Collected data:

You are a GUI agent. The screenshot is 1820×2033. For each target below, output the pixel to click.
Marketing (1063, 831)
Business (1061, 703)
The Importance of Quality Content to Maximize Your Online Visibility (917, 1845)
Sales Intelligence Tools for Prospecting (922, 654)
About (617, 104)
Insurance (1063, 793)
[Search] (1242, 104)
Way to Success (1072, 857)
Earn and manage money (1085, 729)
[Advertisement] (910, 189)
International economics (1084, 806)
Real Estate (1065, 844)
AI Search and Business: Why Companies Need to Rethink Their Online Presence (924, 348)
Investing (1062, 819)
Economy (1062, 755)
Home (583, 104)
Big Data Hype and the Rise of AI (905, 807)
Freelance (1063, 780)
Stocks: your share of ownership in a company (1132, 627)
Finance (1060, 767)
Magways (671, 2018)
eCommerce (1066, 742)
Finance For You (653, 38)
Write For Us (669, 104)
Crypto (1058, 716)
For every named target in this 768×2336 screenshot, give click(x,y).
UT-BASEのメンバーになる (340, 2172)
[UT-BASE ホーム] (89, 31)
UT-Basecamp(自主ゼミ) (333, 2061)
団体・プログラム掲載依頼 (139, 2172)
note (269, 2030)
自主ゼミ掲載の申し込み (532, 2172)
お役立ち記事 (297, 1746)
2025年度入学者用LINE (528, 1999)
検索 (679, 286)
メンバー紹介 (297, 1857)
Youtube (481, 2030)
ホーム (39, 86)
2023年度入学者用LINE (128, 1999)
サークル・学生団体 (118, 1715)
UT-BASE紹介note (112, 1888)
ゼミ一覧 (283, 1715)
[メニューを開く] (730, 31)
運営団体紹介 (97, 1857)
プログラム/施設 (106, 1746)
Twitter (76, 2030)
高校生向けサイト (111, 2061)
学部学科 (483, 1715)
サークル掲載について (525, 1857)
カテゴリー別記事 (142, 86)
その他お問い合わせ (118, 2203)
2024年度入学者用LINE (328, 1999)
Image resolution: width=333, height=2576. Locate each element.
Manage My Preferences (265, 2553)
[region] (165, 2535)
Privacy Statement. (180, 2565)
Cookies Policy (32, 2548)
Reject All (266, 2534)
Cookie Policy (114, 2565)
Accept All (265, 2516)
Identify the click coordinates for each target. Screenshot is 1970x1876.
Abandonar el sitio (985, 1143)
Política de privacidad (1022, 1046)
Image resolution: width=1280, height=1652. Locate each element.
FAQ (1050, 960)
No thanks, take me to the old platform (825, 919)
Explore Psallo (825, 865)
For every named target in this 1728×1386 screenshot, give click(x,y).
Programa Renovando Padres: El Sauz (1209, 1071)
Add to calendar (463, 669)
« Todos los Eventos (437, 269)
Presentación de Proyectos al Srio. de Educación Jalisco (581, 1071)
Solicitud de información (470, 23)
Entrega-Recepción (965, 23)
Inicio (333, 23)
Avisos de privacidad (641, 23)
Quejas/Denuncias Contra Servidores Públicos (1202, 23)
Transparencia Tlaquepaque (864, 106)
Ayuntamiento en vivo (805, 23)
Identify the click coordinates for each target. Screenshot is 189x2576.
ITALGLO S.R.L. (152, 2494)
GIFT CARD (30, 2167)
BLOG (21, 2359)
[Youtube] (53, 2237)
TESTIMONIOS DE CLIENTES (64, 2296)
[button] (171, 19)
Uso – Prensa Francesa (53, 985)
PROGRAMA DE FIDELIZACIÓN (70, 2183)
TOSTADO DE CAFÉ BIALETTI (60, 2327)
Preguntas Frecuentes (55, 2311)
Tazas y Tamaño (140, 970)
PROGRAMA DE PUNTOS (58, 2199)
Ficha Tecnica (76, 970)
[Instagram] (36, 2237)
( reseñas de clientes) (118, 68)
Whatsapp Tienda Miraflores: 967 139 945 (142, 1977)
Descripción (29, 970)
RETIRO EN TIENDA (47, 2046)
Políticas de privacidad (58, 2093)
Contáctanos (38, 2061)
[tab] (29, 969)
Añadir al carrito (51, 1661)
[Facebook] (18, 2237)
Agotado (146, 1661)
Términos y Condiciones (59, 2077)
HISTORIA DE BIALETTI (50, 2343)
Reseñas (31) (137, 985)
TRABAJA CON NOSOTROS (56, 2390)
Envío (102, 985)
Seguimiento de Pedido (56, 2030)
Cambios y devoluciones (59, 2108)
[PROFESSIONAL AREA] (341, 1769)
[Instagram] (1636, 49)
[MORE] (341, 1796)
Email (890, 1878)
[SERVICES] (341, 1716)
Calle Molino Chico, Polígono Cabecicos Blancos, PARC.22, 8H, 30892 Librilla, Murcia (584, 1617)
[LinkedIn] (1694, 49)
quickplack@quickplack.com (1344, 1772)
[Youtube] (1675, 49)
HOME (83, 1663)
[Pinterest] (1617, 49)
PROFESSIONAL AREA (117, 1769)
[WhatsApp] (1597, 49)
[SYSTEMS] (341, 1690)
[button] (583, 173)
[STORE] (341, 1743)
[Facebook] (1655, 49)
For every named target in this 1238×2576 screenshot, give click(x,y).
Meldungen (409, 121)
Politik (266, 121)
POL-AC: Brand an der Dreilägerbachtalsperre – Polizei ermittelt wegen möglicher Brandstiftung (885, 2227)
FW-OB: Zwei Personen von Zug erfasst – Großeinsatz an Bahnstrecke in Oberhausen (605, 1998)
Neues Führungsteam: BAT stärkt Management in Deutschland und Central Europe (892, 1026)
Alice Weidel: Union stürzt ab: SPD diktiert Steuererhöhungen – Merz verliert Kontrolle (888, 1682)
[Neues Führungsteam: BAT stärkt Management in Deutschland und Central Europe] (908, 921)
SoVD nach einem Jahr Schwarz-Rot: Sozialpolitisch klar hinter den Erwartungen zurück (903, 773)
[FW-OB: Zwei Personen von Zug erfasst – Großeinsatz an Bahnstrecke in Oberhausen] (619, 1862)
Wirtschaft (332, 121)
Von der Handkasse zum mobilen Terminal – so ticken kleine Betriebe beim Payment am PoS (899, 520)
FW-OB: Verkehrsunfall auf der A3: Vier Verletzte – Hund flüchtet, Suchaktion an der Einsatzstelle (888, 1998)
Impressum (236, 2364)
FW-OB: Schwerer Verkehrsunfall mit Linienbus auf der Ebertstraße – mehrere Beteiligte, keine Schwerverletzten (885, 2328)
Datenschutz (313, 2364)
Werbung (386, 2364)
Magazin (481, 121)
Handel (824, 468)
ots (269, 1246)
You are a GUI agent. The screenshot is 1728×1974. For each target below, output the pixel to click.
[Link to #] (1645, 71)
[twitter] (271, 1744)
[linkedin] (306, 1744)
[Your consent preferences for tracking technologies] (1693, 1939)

Your goal: Working through the data above, find every line holding "each" and copy it.

Solution for this task:
You are a GUI agent. The screenshot is 1820×2033. For each target below, output the pixel to click.
Image resolution: width=333, height=2576. Locate each element.
Identify the click coordinates for each target. Screenshot is 1970x1876.
Image resolution: width=1280, height=1652. Locate each element.
Identify the click coordinates for each target. Screenshot is 189x2576.
You are a GUI agent. The screenshot is 1728×1974. For each target below, output the pixel to click.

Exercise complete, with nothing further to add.